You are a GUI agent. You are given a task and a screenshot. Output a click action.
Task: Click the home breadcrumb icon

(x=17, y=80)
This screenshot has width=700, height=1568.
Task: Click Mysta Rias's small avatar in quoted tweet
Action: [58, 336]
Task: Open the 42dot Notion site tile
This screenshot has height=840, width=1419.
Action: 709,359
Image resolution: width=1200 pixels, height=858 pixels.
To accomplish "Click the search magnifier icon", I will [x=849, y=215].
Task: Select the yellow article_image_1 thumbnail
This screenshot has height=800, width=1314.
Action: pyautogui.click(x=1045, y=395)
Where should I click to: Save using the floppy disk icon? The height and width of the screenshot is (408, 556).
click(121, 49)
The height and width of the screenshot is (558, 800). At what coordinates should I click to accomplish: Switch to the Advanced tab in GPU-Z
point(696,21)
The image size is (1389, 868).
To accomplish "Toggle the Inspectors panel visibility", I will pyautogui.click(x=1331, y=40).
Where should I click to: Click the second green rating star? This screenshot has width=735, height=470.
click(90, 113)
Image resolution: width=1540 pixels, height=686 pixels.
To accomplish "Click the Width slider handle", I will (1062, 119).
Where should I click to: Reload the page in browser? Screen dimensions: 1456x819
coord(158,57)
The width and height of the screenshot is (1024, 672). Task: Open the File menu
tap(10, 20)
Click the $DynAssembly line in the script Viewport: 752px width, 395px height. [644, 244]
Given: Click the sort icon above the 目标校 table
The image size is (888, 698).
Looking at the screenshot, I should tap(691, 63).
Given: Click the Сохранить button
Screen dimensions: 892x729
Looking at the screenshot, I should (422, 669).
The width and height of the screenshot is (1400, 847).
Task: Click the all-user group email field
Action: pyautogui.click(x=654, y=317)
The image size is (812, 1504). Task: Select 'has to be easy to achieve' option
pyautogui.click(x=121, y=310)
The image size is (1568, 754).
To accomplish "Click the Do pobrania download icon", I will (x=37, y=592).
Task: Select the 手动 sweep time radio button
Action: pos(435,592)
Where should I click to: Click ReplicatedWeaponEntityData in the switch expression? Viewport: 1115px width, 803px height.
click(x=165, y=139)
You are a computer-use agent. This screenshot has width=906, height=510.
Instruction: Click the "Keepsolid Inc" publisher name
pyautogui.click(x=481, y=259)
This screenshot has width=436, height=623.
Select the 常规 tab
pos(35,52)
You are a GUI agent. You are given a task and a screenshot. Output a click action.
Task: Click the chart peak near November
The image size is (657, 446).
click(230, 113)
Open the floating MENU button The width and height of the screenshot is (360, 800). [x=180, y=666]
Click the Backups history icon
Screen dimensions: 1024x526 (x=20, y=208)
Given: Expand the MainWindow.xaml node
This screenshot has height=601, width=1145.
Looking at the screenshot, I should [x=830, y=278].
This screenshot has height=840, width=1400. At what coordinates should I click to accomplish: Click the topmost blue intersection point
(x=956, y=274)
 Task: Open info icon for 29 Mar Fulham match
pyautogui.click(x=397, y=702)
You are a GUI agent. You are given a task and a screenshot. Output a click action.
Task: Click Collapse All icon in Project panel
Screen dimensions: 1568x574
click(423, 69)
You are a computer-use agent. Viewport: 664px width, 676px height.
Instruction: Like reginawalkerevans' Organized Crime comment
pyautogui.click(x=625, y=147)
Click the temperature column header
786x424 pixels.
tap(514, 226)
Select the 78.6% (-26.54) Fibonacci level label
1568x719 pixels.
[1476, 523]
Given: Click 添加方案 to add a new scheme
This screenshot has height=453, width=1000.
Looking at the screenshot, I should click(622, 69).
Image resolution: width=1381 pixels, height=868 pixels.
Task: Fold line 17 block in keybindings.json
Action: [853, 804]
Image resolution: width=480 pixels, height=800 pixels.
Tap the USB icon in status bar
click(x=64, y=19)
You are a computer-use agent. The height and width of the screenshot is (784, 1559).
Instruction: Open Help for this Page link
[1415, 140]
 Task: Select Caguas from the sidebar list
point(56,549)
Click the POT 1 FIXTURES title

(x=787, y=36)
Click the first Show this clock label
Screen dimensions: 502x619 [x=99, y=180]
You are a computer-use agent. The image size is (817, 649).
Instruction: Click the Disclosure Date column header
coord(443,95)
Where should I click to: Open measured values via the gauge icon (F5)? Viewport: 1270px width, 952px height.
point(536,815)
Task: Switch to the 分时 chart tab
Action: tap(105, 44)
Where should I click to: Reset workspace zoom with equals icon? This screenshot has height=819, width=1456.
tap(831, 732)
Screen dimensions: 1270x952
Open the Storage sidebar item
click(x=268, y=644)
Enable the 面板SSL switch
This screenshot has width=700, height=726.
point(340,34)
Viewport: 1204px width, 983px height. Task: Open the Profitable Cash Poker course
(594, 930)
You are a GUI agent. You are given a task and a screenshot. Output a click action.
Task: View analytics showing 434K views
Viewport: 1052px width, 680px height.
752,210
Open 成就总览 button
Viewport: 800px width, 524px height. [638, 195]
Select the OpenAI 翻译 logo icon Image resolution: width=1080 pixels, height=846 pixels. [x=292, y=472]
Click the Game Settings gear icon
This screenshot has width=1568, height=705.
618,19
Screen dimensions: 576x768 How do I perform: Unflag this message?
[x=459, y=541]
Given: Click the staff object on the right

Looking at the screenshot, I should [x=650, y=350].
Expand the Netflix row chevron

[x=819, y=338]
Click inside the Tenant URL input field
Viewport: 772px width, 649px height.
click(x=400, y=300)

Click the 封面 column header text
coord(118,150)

......

→ Goal: Reproduce the records in full, substituting "Which spot should I click to:" for every occurrence of "Where should I click to:" and leaving everything else as it is.

→ Written reply:
You are a GUI agent. You are given a task and a screenshot. Output a click action.
Task: Click the home breadcrumb icon

(x=17, y=80)
This screenshot has width=700, height=1568.
Task: Click Mysta Rias's small avatar in quoted tweet
Action: [58, 336]
Task: Open the 42dot Notion site tile
This screenshot has height=840, width=1419.
Action: 709,359
Image resolution: width=1200 pixels, height=858 pixels.
To accomplish "Click the search magnifier icon", I will [x=849, y=215].
Task: Select the yellow article_image_1 thumbnail
This screenshot has height=800, width=1314.
Action: pyautogui.click(x=1045, y=395)
Which spot should I click to: Save using the floppy disk icon? The height and width of the screenshot is (408, 556).
click(121, 49)
The height and width of the screenshot is (558, 800). At what coordinates should I click to accomplish: Switch to the Advanced tab in GPU-Z
point(696,21)
The image size is (1389, 868).
To accomplish "Toggle the Inspectors panel visibility", I will pyautogui.click(x=1331, y=40).
Which spot should I click to: Click the second green rating star? This screenshot has width=735, height=470.
click(90, 113)
Image resolution: width=1540 pixels, height=686 pixels.
To accomplish "Click the Width slider handle", I will (1062, 119).
Which spot should I click to: Reload the page in browser? Screen dimensions: 1456x819
coord(158,57)
The width and height of the screenshot is (1024, 672). Task: Open the File menu
tap(10, 20)
Click the $DynAssembly line in the script Viewport: 752px width, 395px height. [644, 244]
Given: Click the sort icon above the 目标校 table
The image size is (888, 698).
Looking at the screenshot, I should tap(691, 63).
Given: Click the Сохранить button
Screen dimensions: 892x729
Looking at the screenshot, I should (422, 669).
The width and height of the screenshot is (1400, 847).
Task: Click the all-user group email field
Action: pyautogui.click(x=654, y=317)
The image size is (812, 1504). Task: Select 'has to be easy to achieve' option
pyautogui.click(x=121, y=310)
The image size is (1568, 754).
To accomplish "Click the Do pobrania download icon", I will (x=37, y=592).
Task: Select the 手动 sweep time radio button
Action: pos(435,592)
Which spot should I click to: Click ReplicatedWeaponEntityData in the switch expression? Viewport: 1115px width, 803px height.
click(x=165, y=139)
You are a computer-use agent. This screenshot has width=906, height=510.
Instruction: Click the "Keepsolid Inc" publisher name
pyautogui.click(x=481, y=259)
This screenshot has width=436, height=623.
Select the 常规 tab
pos(35,52)
You are a GUI agent. You are given a task and a screenshot. Output a click action.
Task: Click the chart peak near November
The image size is (657, 446).
click(230, 113)
Open the floating MENU button The width and height of the screenshot is (360, 800). [x=180, y=666]
Click the Backups history icon
Screen dimensions: 1024x526 (x=20, y=208)
Given: Expand the MainWindow.xaml node
This screenshot has height=601, width=1145.
Looking at the screenshot, I should [x=830, y=278].
This screenshot has height=840, width=1400. At what coordinates should I click to accomplish: Click the topmost blue intersection point
(x=956, y=274)
 Task: Open info icon for 29 Mar Fulham match
pyautogui.click(x=397, y=702)
You are a GUI agent. You are given a task and a screenshot. Output a click action.
Task: Click Collapse All icon in Project panel
Screen dimensions: 1568x574
click(423, 69)
You are a computer-use agent. Viewport: 664px width, 676px height.
Instruction: Like reginawalkerevans' Organized Crime comment
pyautogui.click(x=625, y=147)
Click the temperature column header
786x424 pixels.
tap(514, 226)
Select the 78.6% (-26.54) Fibonacci level label
1568x719 pixels.
[1476, 523]
Given: Click 添加方案 to add a new scheme
This screenshot has height=453, width=1000.
Looking at the screenshot, I should click(622, 69).
Image resolution: width=1381 pixels, height=868 pixels.
Task: Fold line 17 block in keybindings.json
Action: [853, 804]
Image resolution: width=480 pixels, height=800 pixels.
Tap the USB icon in status bar
click(x=64, y=19)
You are a computer-use agent. The height and width of the screenshot is (784, 1559).
Instruction: Open Help for this Page link
[1415, 140]
 Task: Select Caguas from the sidebar list
point(56,549)
Click the POT 1 FIXTURES title

(x=787, y=36)
Click the first Show this clock label
Screen dimensions: 502x619 [x=99, y=180]
You are a computer-use agent. The image size is (817, 649).
Instruction: Click the Disclosure Date column header
coord(443,95)
Which spot should I click to: Open measured values via the gauge icon (F5)? Viewport: 1270px width, 952px height.
point(536,815)
Task: Switch to the 分时 chart tab
Action: tap(105, 44)
Which spot should I click to: Reset workspace zoom with equals icon? This screenshot has height=819, width=1456.
tap(831, 732)
Screen dimensions: 1270x952
Open the Storage sidebar item
click(x=268, y=644)
Enable the 面板SSL switch
This screenshot has width=700, height=726.
point(340,34)
Viewport: 1204px width, 983px height. Task: Open the Profitable Cash Poker course
(594, 930)
You are a GUI agent. You are given a task and a screenshot. Output a click action.
Task: View analytics showing 434K views
Viewport: 1052px width, 680px height.
752,210
Open 成就总览 button
Viewport: 800px width, 524px height. [638, 195]
Select the OpenAI 翻译 logo icon Image resolution: width=1080 pixels, height=846 pixels. [x=292, y=472]
Click the Game Settings gear icon
This screenshot has width=1568, height=705.
618,19
Screen dimensions: 576x768 How do I perform: Unflag this message?
[x=459, y=541]
Given: Click the staff object on the right

Looking at the screenshot, I should [x=650, y=350].
Expand the Netflix row chevron

[x=819, y=338]
Click inside the Tenant URL input field
Viewport: 772px width, 649px height.
click(x=400, y=300)

Click the 封面 column header text
coord(118,150)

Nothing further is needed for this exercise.